The essay by E Moore Quinn has an interesting (if inherently problematic) premise, namely that a community’s language might function as a transgenerational index of trauma. However, the essay does not really develop this point. Rather, it mainly consists of a list of expressions used by Irish-American speakers of English which betray the lasting influence of Irish. The relation with the Famine past seems largely tangential.

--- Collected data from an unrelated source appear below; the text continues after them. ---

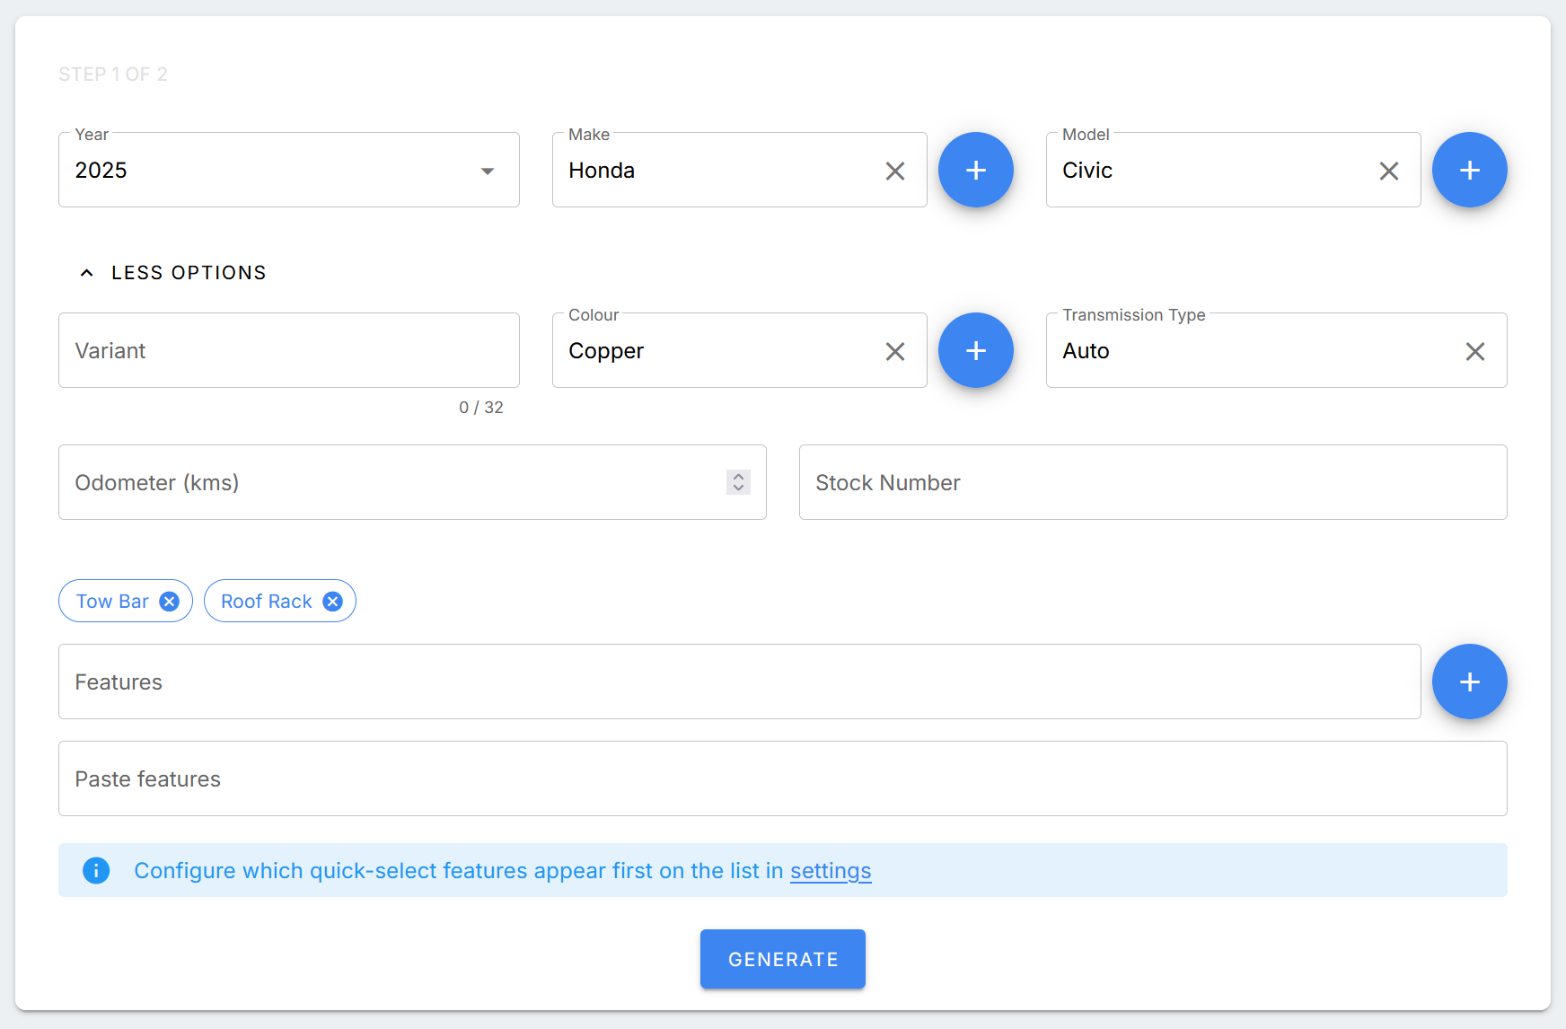The image size is (1566, 1029).
Task: Click the plus button next to Model
Action: 1469,170
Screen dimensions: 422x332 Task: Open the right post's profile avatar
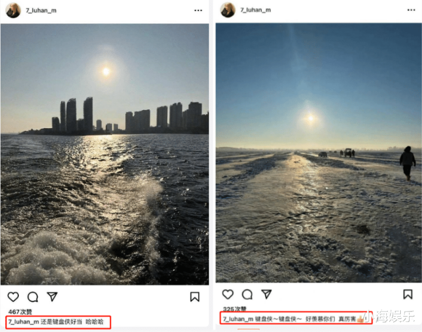(x=228, y=10)
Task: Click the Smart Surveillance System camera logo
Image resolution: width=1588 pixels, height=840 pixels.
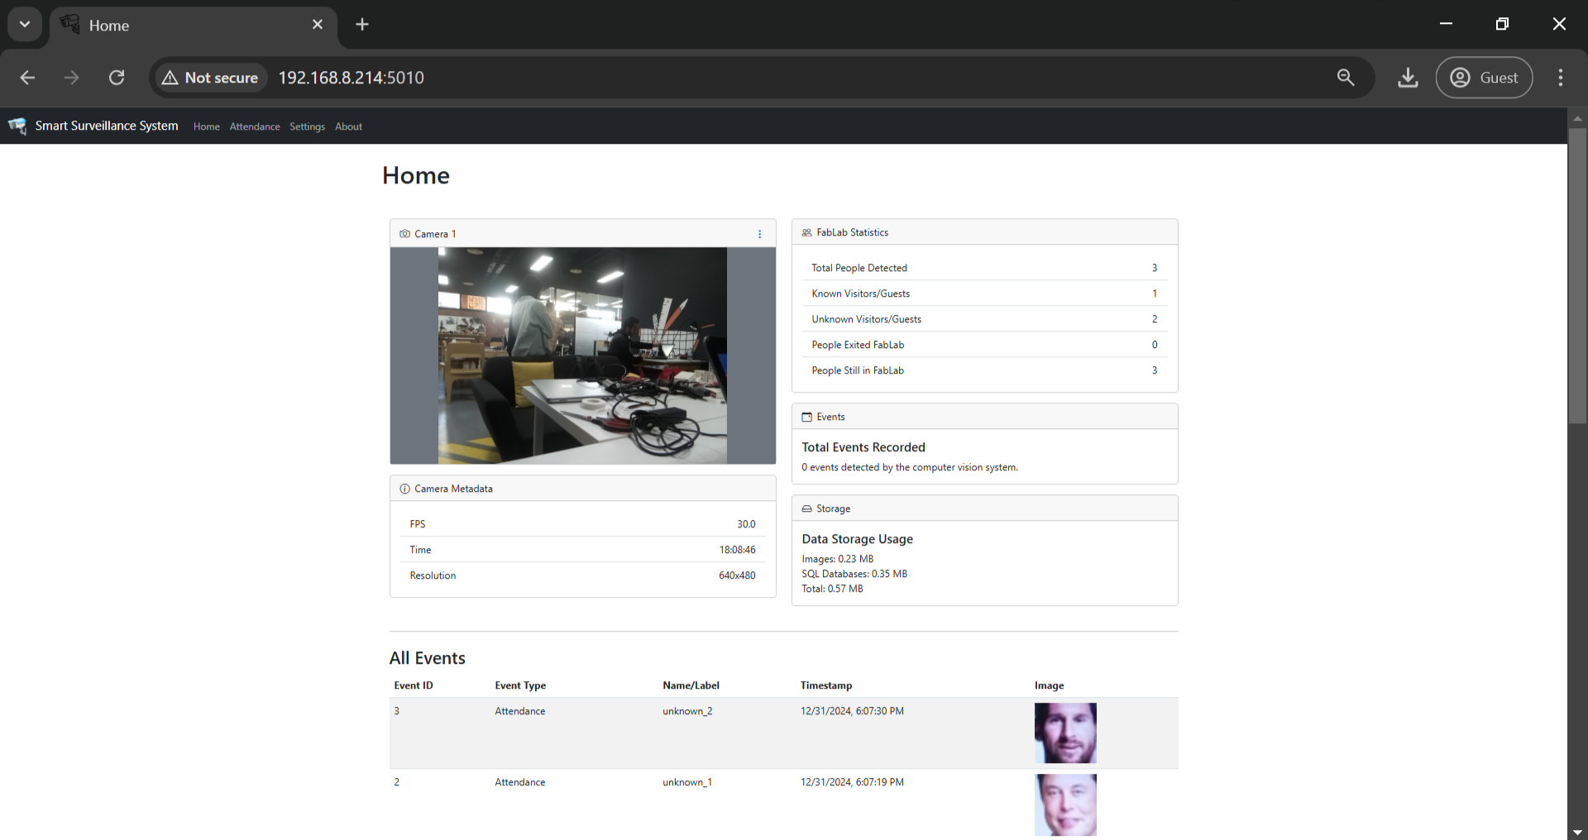Action: click(x=17, y=126)
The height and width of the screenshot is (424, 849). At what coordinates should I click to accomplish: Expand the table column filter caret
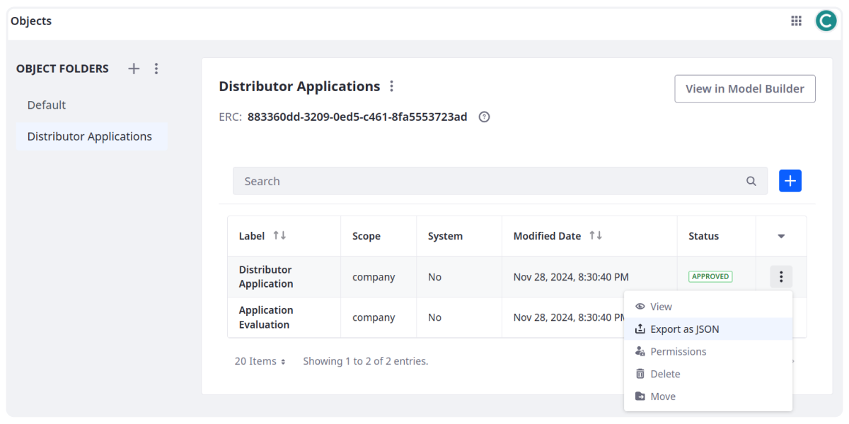pos(781,237)
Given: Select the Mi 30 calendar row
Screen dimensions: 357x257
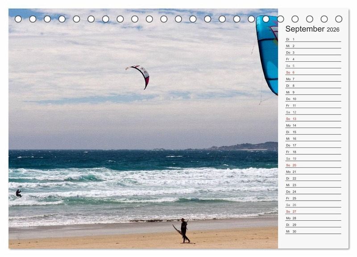Looking at the screenshot, I should coord(313,231).
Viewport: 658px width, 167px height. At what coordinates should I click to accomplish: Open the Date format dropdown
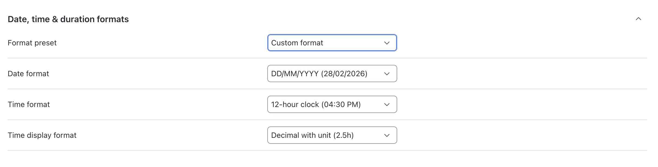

Another, more major problem with this collection is that multiple authors trot out the tired cliché that the primary modality of Famine memory has been silence. Decades of work by scholars such as Niall Ó Ciosáin, Cormac Ó Gráda, Chris Morash, Margaret Kelleher, Melissa Fegan, and more recently, Marguérite Corporaal, Lindsay Janssen, and myself has problematised this notion.
Outdated
The book begins with a somewhat dated foreword by famous children's author Marita Conlon-McKenna titled The Great Silence and this idea resurfaces, not least in Michael Collins' concluding essay. Some of Collins' main contentions about the representation of dispossession are disproved by other essays in the volume, such as Young's essay and Stephen Butler's contribution on the popular 19th century author Mary Anne Sadlier.
A volume like this, which seeks to reclaim the voices of the most marginalised victims of the crisis, does not need to rely on outdated conceptualisations of the Famine as repressed trauma to legitimise its own premise. Rather than simply reiterating it, new scholarship should seek to analyse the rhetorical uses of this view and ask why this particular misconception continues to proliferate.
While this volume does an excellent job in demonstrating why it is so important that children are given a more central place in the scholarship of the Famine, it is certainly not the definitive statement on the topic, nor are all the essays as novel as is suggested. All the same, it defines parameters for possible new research and forces us to reconsider how we think and talk about victimhood. As such, it provides a powerful case for a more differentiated historiography of the Famine that is more fully attuned to the experiences of the most powerless victims of the greatest crisis in modern Irish history.
Christopher Cusack was awarded his PhD last February. His thesis focused on Famine fiction published between 1892 and 1921. He lectures at HAN University of Applied Sciences and Radboud University in Nijmegen, the Netherlands.